Seventh-graders sponsor Guatemalan teen each month

Madison Flanders (left), Emily DeWitt, Cole Stanton, Jess Hankins, and August Ladd, members of Marcie Mask's fifth period seventh-grade religion class at Trinity Junior High School, discuss Ernesto, a Guatemalan boy they sponsor through the Christian Foundation for Children and Aging.
Madison Flanders (left), Emily DeWitt, Cole Stanton, Jess Hankins, and August Ladd, members of Marcie Mask's fifth period seventh-grade religion class at Trinity Junior High School, discuss Ernesto, a Guatemalan boy they sponsor through the Christian Foundation for Children and Aging.

FORT SMITH — When Marcie Mask went to Mass at Christ the King Church last October, she found the answer to a prayer.

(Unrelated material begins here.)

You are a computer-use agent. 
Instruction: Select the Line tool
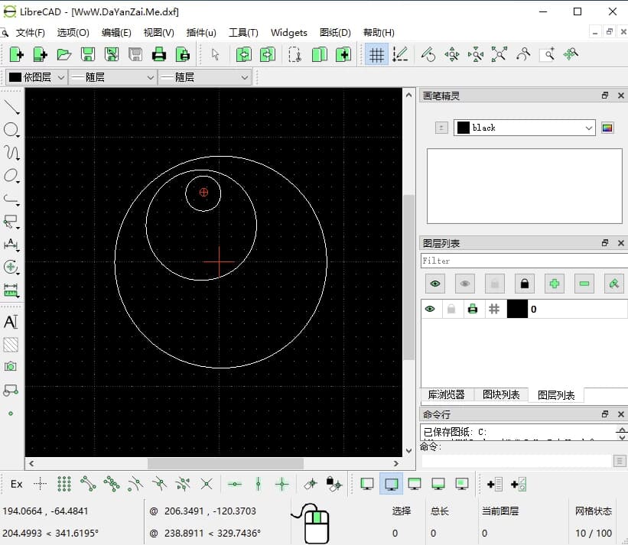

Mask had been looking for a project that would unify her 105 seventh-grade religion students, who had come to Trinity Junior High School from three different feeder schools — Immaculate Conception, Christ the King and St. Boniface.
A guest speaker, Father Jerry Morgan of the Christian Foundation for Children and Aging, gave a Stewardship Sunday presentation during each Mass. CFCA is a lay Catholic organization, based in Kansas City, Kan., that assists 310,000 children, youth and elderly people in 24 countries in Africa, Asia and the Americas.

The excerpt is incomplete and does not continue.